Three Imaginary Girls

Seattle's Indie-Pop Press – Music Reviews, Film Reviews, and Big Fun

Tennis Pro is a zany, fun, crazy trio who layer lyrics about Bellingham, purple guitars and even {blushing} imaginary girls overtop hooks, hooks and more hooks. I had only seen TP {insert inappropriate giggle here} once before and was surprised that I remembered the lyrics to all of their songs. I would love to attribute this to my impeccable memory but I can't fool you imaginary reader, I can barely recollect my own age. My new found ability to recall every word to every Tennis Pro song after only one listen can only be chalked up to their massive skills in writing songs catchier than late night infomercial jingles.

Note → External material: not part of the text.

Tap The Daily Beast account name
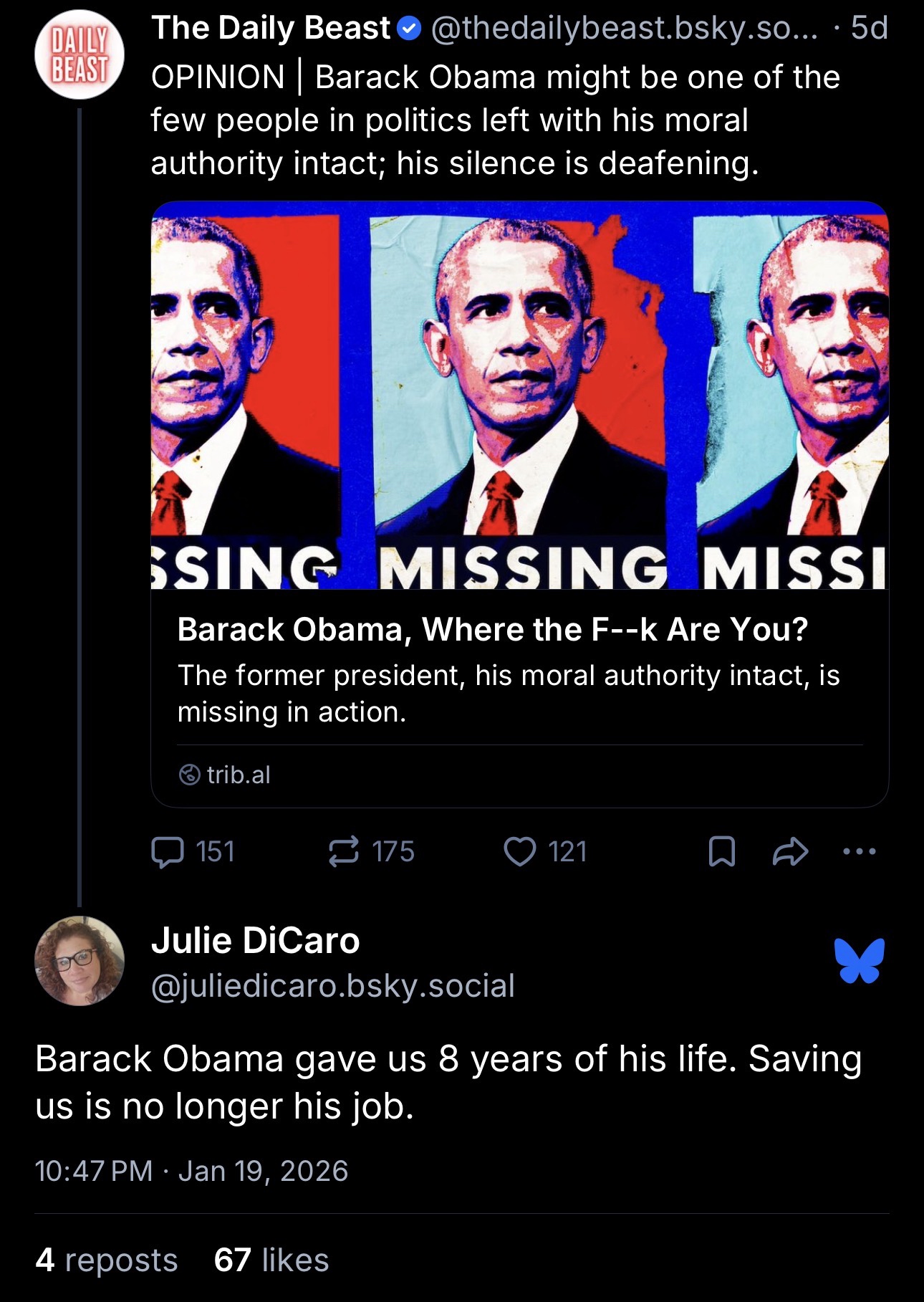Screen dimensions: 924x1302 (x=270, y=29)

When asked the infamous "Who's your favorite local band right now?" question I will inevitably have a different answer depending on the week and my mood that day. Lately, I haven't stuttered or taken a second to mentally weigh the hundreds of options floating through my brain. It's come out before I even have time to process it:

"Tennis Pro!"

Tennis Pro. Photo: Ryan SchierlingPerhaps it's because it rolls off the tongue so easily. Perhaps it's because their songs are permanently stuck in my subconscious. Perhaps it's their stage antics. Perhaps it's their gleefulness and zest for music. One thing is for certain, I've got Tennis Pro on the brain.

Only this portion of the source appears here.